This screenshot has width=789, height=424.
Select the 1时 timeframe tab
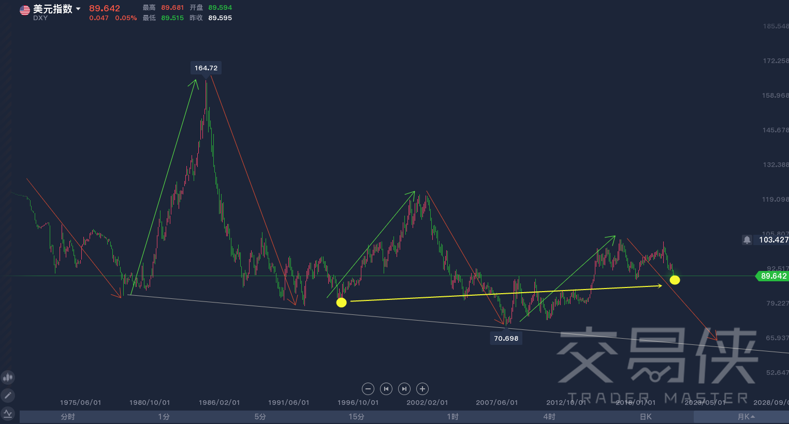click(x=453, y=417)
= = = =
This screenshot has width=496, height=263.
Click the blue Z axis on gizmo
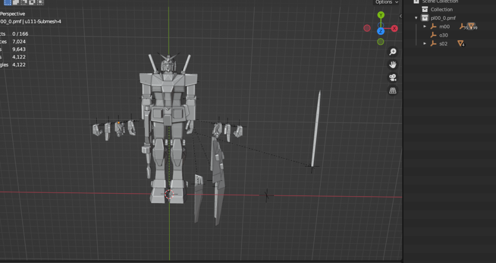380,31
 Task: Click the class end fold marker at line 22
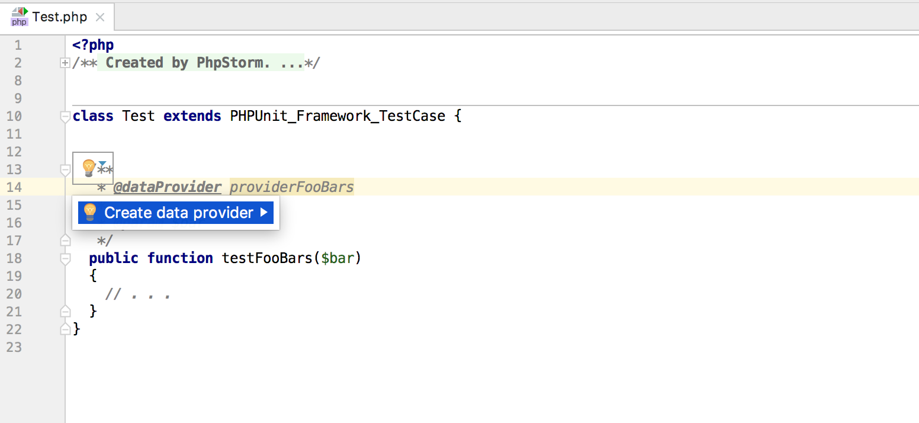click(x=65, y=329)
= = = =
**REQUEST**
Output as a JSON list of strings the lines of the records starting with the line containing "This screenshot has width=496, height=263." and going on through the line containing "click(x=65, y=329)", one string per line, with blank lines left out. Leave the pictures out of the answer.

**WORKED ANSWER**
[
  "This screenshot has width=496, height=263.",
  "Click the blue Z axis on gizmo",
  "380,31",
  " Task: Click the class end fold marker at line 22",
  "click(x=65, y=329)"
]